──────── EXERCISE PASSAGE

Mouse Kabobs’ and Saliva: Why Animals Give Strange Gifts

Mouse Kabobs’ and Saliva: Why Animals Give Strange Gifts



During this festive season, Weird Animal Question of the Week couldn’t help wondering: Are there any other animals that give gifts? And are their gifts any good?

Great Things in Small Packages

Dead bugs and body parts may not seem appealing to us, but they’re exactly what many animals want any time of year.

Several insects, for example, give what are called “nuptial gifts” during courtship and mating. The male scorpionfly offers a blob of his saliva to females, some male butterflies give their mates a package of sperm and helpful nutrients, and male sagebrush crickets let females snack on their wings during sex and drink the blood equivalent that comes from the wound.

Sara Lewis, Tufts University entomologist and author of Silent Sparks: The Wondrous World of Fireflies, has just revealed some ingredients of firefly nuptial gifts.

Turns out the coiled see-through package, which you can see in this video, that the firefly male gives the female is packed with over 200 proteins and other chemicals that potentially increase the number of eggs the female lays and an enzyme to help release the gift—sort of like a chemical pull-tab.

The luminous lover’s package also includes lucibufagins, a toxin that makes fireflies noxious to predators, says Lewis, whose study was published December 22 in the journal Scientific Reports.

Whereas firefly presents are “homemade,” Lewis says, foragers such as male nursery web spiders give females freshly killed prey, “carefully wrapped up in silk.”

Sometimes the suitors may skimp, though, wrapping up a bit of unappetizing plant or “a dead insect they already sucked dry.”

Worst Secret Santa ever.

Go With the Crow

Gifts are for the birds, too.

Wild crows bestow gifts upon people who feed them, says John Marzluff, an ornithologist at the University of Washington. In one case in Washington State, crows gifted a man who fed them with a locket, a candy heart, and bits of stone, among other items.

────────────────
──────── AVAILABLE DATA

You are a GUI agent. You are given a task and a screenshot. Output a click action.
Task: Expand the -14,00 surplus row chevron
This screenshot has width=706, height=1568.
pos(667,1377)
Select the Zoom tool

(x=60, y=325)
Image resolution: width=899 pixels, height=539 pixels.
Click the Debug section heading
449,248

────────────────
──────── AVAILABLE DATA

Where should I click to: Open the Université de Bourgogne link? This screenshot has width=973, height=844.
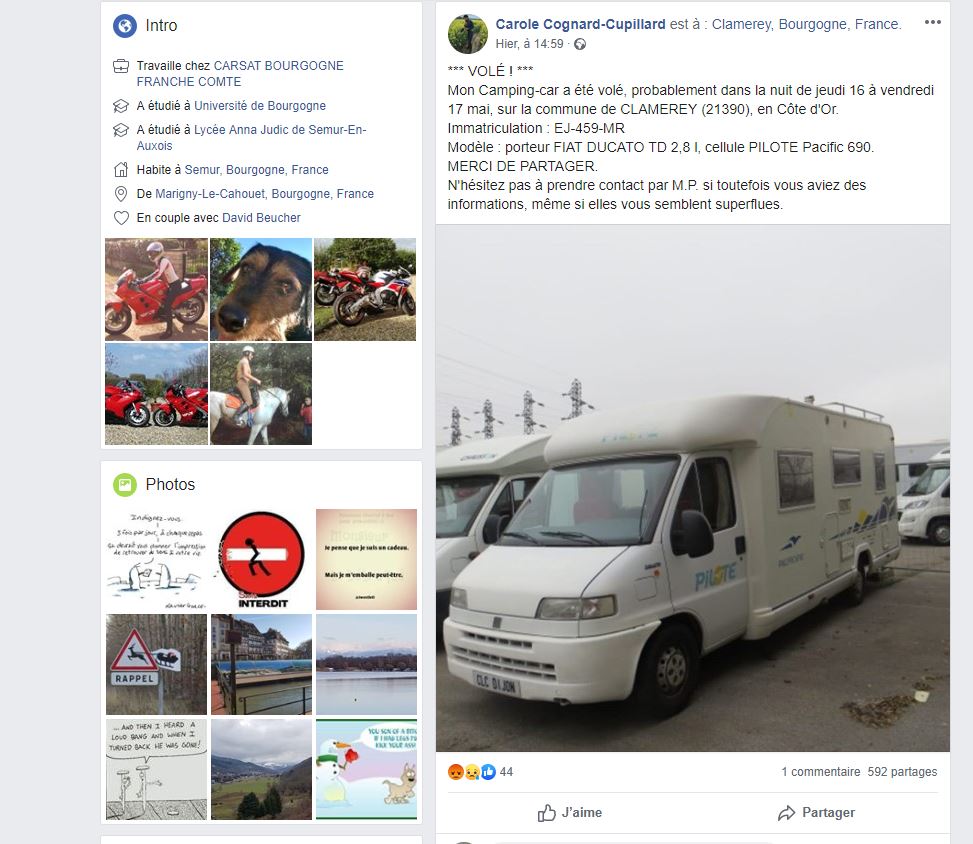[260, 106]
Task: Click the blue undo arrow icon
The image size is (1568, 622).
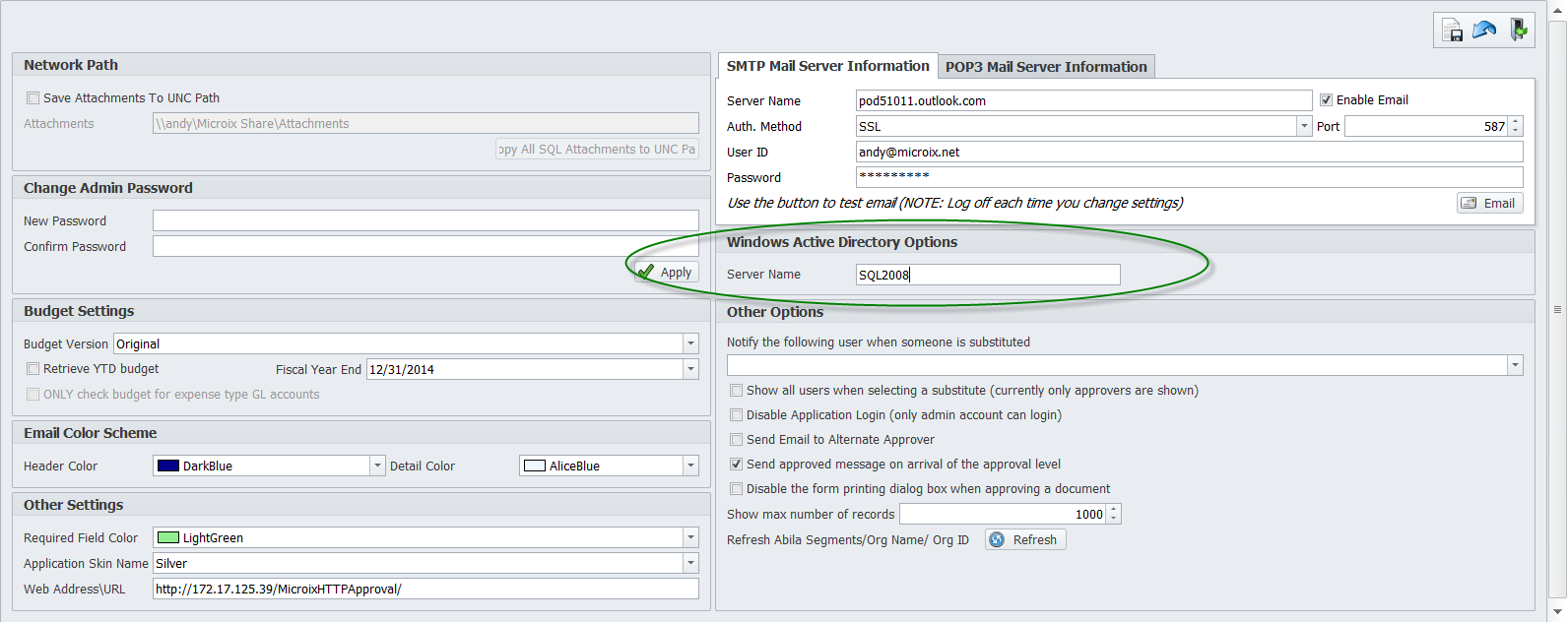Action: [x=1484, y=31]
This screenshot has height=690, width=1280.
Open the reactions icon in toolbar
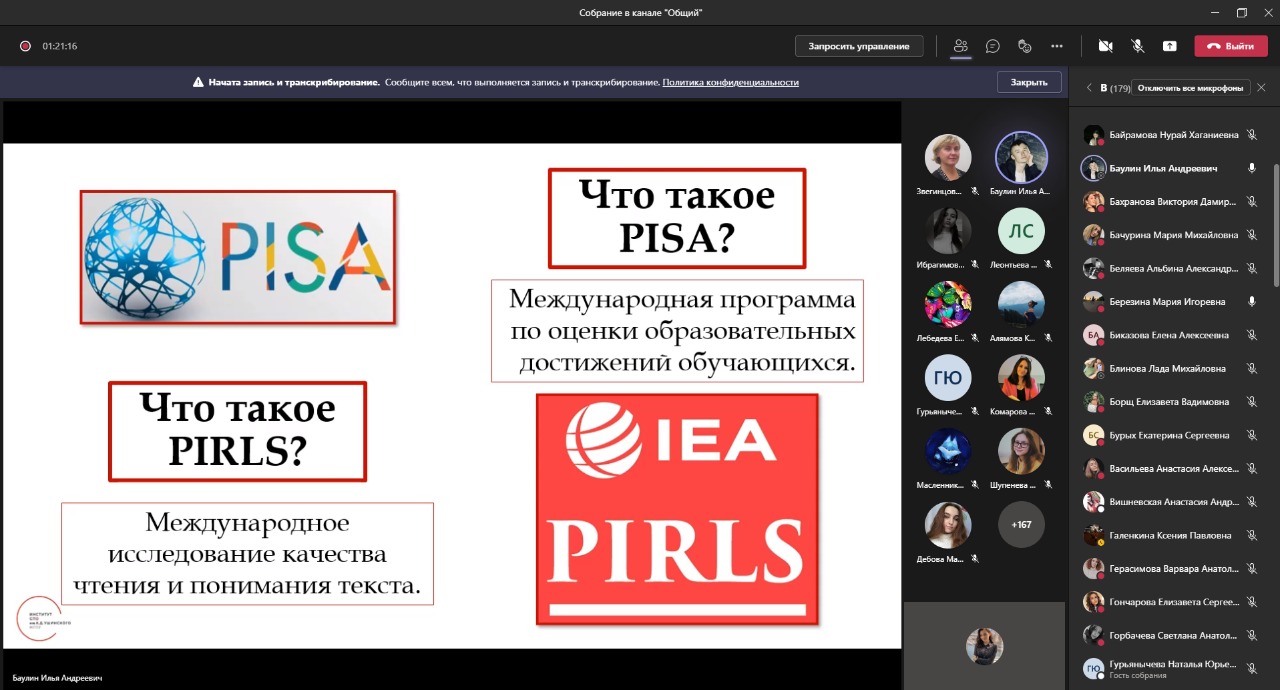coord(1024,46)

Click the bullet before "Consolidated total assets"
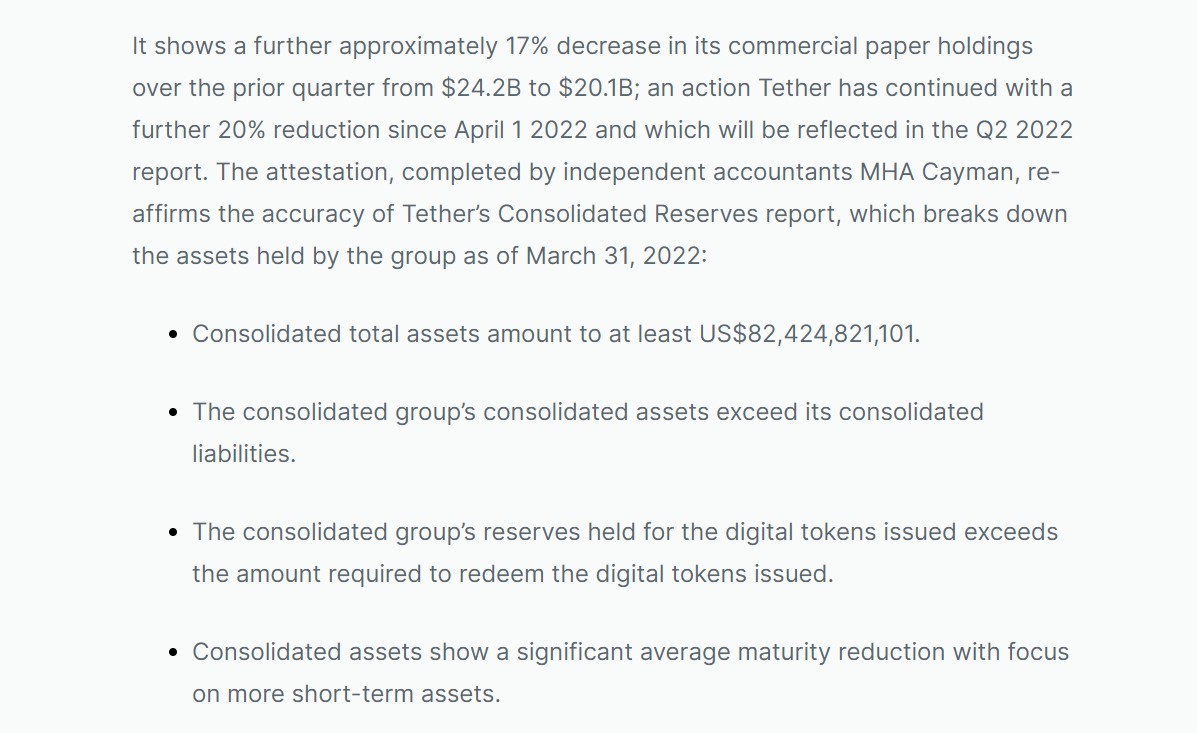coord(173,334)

────────────────

### [TASKS FOR THIS EXERCISE]
1 - Transcribe the part of the article on animal gift-giving that starts with "Sometimes the suitors" and ends with "among other items.".
2 - Write the next part of the article on animal gift-giving, picking up after its last sentence.
None of the lines above matter for this work.

### [WRITTEN ANSWERS]
1 -
Sometimes the suitors may skimp, though, wrapping up a bit of unappetizing plant or “a dead insect they already sucked dry.”

Worst Secret Santa ever.

Go With the Crow

Gifts are for the birds, too.

Wild crows bestow gifts upon people who feed them, says John Marzluff, an ornithologist at the University of Washington. In one case in Washington State, crows gifted a man who fed them with a locket, a candy heart, and bits of stone, among other items.

2 -
In another instance, an Arizona woman freed a crow stuck in a fence. Another crow then began routinely leaving bits of food on her porch, “like one would do for its mate,” Marzluff says.

That’s because these highly social and intelligent animals “form bonds with important players in their worlds,” which sometimes include people who help them, says Marzluff, co-author of Gifts of the Crow: How Perception, Emotion and Thought Allow Smart Birds to Behave Like Humans.

A male bird often presents food as part of courtship to demonstrate he’s fit and can provide nutrition for a female laying or incubating eggs, or “even just for maintaining the pair bond,” adds J. V. Remsen, an ornithologist at Louisiana State University.

Kingfishers give fish to their mates, while the great gray shrike, native to most northern climes, is more dramatic. Males impale their prey on thorns, creating a “mouse kabob” of sorts. Females then survey the options and go for the male with the meatiest skewer.

It’s All Relative

The odds of getting a gift from your closest relatives this season are slim. We’re not talking about Aunt Sally, but your African wild kin.

Chimpanzees and bonobos, which share 98 percent of our DNA, will share food, but passively—like in the way you let someone swipe fries off your plate.

“Only 2 percent of food sharing is an active donation to the other,” says Frans de Waal, primatologist and ethologist at Emory University and author of over a dozen books on primate behavior.

Gifts are also used in return for favors or as items of barter, says de Waal.

“A male chimpanzee may raid a farmer’s plantation to bring a papaya to a female so that she will have sex with him,” he says by email. “Or a young bonobo female may seek sexual contact with a male who holds food and remove it from his hands during the copulation.”

Take-Home Prey

Those dead mice from Mittens? They aren’t gifts, says John Bradshaw of the U.K.’s University of Bristol and author of The Trainable Cat.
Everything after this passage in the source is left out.